Review: ‘Despicable Me 3’ Exists Only to Sell Out

The Despicable Me films aren’t exactly Pixar classics, but they’re sweet-n-simple stories about a bad guy who learned to be good for the sake of his three adopted daughters. Sure, the films occasionally sold themselves out to parents by shoehorning in a dance number set to a song from their youth, but at least they got the basics right. Unfortunately, Despicable Me 3 exists only to sell out.

Instead of adding anything new to the series, the film either recycles stuff it’s done before or takes from something else. It’s bad enough the main villain references everything that was popular in the ‘80s like a superpowered Adam Sandler. It’s worse that the plot, where Gru discovers he has a long lost sibling named Dru, is ripped from episodes of TV shows in their dying seasons (like 24, Heroes, Monk, Charmed, and the episode of Supernatural literally called Jump the Shark).

It wouldn’t be so bad if they told this trope well, but the back-n-forth between the brothers adds hardly any conflict to the story. It doesn’t help that Dru is basically a Gru-shaped minion who is also voiced by Steve Carell but at a glass-breaking pitch.

I was begging the film to cut to the actual minions for some laughs, only to have them do yet another pointless dance number (because referencing The X Factor is easier than writing a proper gag). They’re barely in the film.

Meanwhile, Lucy’s desire to bond with her stepdaughters feels unneeded since the girls are already cool with her from the start.

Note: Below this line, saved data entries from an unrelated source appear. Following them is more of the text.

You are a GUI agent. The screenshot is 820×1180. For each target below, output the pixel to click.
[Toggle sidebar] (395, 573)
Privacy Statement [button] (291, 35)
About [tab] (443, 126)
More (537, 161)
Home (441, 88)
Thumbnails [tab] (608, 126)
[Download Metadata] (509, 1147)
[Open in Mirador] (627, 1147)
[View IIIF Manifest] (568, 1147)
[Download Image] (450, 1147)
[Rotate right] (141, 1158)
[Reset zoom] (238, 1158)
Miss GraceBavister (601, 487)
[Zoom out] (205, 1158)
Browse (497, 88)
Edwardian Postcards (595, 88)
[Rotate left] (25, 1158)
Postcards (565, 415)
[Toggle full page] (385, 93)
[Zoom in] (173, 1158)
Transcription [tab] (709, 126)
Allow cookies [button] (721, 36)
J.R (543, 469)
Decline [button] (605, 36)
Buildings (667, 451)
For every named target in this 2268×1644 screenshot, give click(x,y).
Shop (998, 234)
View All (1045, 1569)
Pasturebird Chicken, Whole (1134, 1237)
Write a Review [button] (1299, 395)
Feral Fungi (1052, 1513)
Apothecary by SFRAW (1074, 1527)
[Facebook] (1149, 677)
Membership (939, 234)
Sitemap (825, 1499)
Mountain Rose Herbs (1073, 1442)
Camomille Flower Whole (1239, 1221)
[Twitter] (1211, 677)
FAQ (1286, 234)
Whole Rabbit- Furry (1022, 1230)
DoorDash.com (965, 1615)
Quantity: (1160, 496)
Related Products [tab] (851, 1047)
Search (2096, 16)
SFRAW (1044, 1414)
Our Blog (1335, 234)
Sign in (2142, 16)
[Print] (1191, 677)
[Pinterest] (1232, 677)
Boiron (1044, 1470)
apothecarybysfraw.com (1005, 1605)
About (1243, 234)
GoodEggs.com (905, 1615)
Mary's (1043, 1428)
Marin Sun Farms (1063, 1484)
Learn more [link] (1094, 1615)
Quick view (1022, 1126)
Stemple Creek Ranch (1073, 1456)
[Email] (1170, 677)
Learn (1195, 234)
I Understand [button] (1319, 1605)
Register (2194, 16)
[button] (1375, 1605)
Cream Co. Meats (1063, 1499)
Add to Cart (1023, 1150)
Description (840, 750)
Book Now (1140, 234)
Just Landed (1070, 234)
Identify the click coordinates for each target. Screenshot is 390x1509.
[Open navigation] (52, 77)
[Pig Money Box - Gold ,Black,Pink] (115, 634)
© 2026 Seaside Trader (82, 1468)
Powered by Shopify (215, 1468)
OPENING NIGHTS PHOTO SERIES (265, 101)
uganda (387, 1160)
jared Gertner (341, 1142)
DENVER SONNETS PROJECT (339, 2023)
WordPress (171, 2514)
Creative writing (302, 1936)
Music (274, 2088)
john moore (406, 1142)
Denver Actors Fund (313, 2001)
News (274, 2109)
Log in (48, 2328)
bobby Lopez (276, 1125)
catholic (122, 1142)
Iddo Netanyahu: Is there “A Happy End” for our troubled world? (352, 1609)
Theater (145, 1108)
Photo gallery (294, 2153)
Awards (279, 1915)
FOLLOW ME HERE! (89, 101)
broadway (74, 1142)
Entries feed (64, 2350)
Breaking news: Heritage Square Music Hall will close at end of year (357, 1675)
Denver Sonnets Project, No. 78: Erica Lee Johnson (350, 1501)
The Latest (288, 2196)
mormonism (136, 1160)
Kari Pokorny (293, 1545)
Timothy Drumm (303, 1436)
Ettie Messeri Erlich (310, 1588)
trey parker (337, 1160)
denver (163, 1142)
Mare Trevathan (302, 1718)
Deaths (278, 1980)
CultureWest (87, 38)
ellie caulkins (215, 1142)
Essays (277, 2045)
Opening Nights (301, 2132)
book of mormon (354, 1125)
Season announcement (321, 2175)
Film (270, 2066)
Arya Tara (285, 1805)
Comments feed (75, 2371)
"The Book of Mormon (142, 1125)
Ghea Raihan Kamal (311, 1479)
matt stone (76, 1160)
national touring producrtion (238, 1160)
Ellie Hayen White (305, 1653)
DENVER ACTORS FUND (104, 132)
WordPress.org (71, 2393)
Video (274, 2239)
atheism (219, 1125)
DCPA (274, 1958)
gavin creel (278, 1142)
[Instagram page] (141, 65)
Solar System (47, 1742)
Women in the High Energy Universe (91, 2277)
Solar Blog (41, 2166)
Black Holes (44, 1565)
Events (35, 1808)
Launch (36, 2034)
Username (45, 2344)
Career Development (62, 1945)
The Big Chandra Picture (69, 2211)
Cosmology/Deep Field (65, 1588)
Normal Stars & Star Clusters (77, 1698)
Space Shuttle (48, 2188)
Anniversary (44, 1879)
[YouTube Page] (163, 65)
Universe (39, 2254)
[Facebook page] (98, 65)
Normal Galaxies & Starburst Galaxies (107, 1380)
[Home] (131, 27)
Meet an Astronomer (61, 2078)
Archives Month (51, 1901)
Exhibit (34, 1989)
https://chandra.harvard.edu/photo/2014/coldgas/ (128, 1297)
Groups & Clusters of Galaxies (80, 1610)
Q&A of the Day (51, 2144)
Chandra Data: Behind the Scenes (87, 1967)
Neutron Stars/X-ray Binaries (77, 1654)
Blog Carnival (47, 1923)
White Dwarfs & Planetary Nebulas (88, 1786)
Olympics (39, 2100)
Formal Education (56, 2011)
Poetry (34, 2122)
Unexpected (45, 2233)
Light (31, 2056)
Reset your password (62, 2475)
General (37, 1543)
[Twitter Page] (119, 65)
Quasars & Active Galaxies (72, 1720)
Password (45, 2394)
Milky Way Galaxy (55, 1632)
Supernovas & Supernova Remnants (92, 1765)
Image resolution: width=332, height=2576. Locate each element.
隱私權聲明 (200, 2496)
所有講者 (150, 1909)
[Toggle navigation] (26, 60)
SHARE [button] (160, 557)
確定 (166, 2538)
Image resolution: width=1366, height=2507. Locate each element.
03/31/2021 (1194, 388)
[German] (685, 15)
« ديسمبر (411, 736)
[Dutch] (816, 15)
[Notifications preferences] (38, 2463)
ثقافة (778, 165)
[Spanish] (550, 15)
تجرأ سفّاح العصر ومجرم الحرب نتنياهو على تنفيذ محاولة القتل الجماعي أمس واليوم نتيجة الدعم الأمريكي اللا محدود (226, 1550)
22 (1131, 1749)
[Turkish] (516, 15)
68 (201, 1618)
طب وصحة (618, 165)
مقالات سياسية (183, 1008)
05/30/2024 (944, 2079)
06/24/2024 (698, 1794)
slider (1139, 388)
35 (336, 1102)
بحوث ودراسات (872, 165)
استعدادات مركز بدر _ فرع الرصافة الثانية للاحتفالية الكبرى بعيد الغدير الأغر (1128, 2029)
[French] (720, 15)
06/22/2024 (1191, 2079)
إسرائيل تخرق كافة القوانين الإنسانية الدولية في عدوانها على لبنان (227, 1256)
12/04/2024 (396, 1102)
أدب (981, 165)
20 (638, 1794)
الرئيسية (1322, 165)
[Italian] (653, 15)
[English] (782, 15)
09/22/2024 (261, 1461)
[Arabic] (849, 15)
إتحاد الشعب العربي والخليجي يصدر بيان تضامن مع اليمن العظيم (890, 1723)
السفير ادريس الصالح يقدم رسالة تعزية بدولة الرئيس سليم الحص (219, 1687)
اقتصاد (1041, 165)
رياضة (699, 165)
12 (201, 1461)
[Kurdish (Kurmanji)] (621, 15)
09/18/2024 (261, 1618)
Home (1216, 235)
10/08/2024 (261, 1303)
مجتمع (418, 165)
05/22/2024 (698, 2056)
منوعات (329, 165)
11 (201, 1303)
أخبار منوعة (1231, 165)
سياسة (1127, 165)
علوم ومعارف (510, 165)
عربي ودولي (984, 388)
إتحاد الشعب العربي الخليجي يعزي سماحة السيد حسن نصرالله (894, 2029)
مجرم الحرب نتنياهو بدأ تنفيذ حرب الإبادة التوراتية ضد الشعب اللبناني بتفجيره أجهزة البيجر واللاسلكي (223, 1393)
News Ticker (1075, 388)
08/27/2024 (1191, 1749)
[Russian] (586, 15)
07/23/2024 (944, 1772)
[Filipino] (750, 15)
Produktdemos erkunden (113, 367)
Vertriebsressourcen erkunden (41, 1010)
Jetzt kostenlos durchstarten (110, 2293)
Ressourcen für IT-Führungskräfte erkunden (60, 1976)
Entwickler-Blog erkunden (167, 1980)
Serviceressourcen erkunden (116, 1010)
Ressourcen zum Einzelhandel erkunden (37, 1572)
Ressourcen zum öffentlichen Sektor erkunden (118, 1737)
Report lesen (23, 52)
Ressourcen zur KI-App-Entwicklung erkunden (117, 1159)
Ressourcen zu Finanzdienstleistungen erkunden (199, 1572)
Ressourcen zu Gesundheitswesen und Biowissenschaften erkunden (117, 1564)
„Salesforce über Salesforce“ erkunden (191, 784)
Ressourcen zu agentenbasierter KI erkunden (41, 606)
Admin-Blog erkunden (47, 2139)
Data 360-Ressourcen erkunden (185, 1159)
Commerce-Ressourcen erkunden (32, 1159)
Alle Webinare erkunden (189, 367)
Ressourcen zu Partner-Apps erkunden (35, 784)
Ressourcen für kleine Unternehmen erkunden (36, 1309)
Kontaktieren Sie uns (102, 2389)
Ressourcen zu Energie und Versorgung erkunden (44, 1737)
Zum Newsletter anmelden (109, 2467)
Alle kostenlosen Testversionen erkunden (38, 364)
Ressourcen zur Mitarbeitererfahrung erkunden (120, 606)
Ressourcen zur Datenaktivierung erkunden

People often criticise blockbuster action films like Transformers for doing nothing new, slumping on the storytelling, and leaning too hard on its name to get audiences in. This is what Despicable Me has become; it’s just aimed at the whole family.

In fairness, it has a couple of chuckles and a pretty cool action scene near the end. It might have stopped this getting one star if it wasn’t for two words: “Dance fight!”